The average public infrastructure grade for our nation was a C- in 1988 and a D+ in 2013.
In short, U.S. roads, bridges, sewers, and dams, are crumbling and need a $2.2 trillion overhaul, but prospects for improvement are grim. This is the amount of money necessary over the next five years to restore and rebuild major components of our nation’s public infrastructure.
The nation’s drinking water system alone needs a public investment of $11 billion annually to replace facilities and to comply with regulations to meet our future drinking water needs. Federal grant funding in 2005 was only 10 percent of this amount. As a result, aging wastewater systems are discharging billions of gallons of untreated sewage into surface waters each year, according to ASCE’s report.
And the signs of our deteriorating infrastructure go on! Poor roads cost motorists $54 billion a year in repairs and operating costs, while American’s spent 3.5 billion hours a year stuck in traffic jams. The country’s power transmission system also needs to be modernized, the report said. While demand continues to rise, transmission capacity failed to keep pace and actually fell by 2 percent in 2001. As of 2003, 27 percent of the nation’s bridges were structurally deficient or obsolete, a slight improvement from the 28.5 percent in 2000. It is alarming to note, but since 1998 the number of unsafe dams in the country rose by 33 percent to more than 3,500.

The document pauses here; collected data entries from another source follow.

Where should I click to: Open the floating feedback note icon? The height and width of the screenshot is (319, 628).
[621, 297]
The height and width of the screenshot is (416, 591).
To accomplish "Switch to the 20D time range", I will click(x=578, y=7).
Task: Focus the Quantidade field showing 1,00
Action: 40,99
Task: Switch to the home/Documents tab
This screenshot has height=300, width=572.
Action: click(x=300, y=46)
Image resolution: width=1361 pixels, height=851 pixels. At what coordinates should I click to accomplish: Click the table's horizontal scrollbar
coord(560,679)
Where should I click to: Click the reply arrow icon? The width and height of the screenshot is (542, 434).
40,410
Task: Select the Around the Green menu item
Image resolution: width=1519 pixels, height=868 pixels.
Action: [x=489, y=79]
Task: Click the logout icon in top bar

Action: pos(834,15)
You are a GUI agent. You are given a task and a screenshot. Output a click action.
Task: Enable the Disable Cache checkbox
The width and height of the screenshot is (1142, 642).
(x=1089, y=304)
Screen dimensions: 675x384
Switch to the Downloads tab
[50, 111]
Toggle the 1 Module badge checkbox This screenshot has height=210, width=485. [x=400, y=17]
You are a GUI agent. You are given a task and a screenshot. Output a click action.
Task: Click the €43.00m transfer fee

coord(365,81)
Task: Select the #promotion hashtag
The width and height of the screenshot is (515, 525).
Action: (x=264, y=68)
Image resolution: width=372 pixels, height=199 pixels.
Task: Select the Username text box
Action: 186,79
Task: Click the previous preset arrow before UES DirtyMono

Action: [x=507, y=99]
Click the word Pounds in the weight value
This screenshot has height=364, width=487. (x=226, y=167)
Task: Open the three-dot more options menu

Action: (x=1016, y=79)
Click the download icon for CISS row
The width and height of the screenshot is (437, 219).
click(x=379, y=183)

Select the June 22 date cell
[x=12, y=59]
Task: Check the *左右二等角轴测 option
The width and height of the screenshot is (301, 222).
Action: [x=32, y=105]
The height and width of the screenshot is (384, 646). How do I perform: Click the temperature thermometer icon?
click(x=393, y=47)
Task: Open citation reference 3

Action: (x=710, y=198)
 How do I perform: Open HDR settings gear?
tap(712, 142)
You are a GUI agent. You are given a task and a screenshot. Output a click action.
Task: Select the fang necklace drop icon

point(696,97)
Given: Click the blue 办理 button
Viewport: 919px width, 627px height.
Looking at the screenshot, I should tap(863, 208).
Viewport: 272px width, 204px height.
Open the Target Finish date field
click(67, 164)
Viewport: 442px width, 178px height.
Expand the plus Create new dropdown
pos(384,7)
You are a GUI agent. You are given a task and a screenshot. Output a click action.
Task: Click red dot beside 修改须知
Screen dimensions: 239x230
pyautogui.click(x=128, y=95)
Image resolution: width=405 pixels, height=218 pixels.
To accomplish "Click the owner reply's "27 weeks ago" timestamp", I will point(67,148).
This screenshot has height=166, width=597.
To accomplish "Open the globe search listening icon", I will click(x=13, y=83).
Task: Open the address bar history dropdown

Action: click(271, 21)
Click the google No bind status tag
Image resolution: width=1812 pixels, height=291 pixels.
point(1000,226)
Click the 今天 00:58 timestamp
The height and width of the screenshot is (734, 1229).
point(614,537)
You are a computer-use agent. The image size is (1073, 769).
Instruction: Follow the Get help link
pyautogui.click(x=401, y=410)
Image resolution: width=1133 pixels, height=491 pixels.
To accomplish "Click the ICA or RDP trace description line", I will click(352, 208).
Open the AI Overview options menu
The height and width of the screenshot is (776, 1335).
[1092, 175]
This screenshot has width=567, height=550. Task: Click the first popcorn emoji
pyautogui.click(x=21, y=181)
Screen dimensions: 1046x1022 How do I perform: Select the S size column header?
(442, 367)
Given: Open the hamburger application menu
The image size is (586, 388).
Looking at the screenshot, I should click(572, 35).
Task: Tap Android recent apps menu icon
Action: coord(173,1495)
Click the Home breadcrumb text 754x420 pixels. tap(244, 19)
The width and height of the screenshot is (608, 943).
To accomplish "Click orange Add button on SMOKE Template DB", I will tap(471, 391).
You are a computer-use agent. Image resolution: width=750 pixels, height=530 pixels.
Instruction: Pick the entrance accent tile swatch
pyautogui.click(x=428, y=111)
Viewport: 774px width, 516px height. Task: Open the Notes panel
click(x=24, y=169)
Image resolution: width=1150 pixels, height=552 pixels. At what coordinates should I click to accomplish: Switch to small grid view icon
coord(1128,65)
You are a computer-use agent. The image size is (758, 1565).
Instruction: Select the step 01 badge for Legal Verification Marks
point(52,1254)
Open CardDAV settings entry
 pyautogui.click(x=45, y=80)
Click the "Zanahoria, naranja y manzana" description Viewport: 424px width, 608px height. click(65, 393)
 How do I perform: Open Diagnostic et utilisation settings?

The views expressed by many experts who research and write on infrastructure issues point to a general agreement on the magnitude and complexity of this problem. Little agreement exists, however, on a consensus of how to achieve a comprehensive nationwide solution to restoring and maintaining America’s public infrastructure. One point, though, seems obviously clear. The necessary leadership and policy direction required to properly address this national issue must come from the highest level of government. It is only within a national policy framework that states, counties, and cities, can work together to improve the current condition of our public works facilities. Local and state governments alone, because of their many diverse policies, multiple budget demands, and varied fiscal constraints, cannot be relied upon to achieve the comprehensive financial solution required to solve this national problem.
Dr. Roger L. Kemp, MPA, MBA, PhD., ICMA-CM, has been a career city manager in CA, CT, and NJ. He has been an author, editor, and contributing author to nearly 50 books focusing on America’s cities, including their public infrastructure. He is a Distinguished Adjunct Professor, Executive MPA Program, Golden Gate University, and a Professional in Residence, Department of Public Management, School of Public Service, University of New Haven. Roger can be reached via email at email@example.com.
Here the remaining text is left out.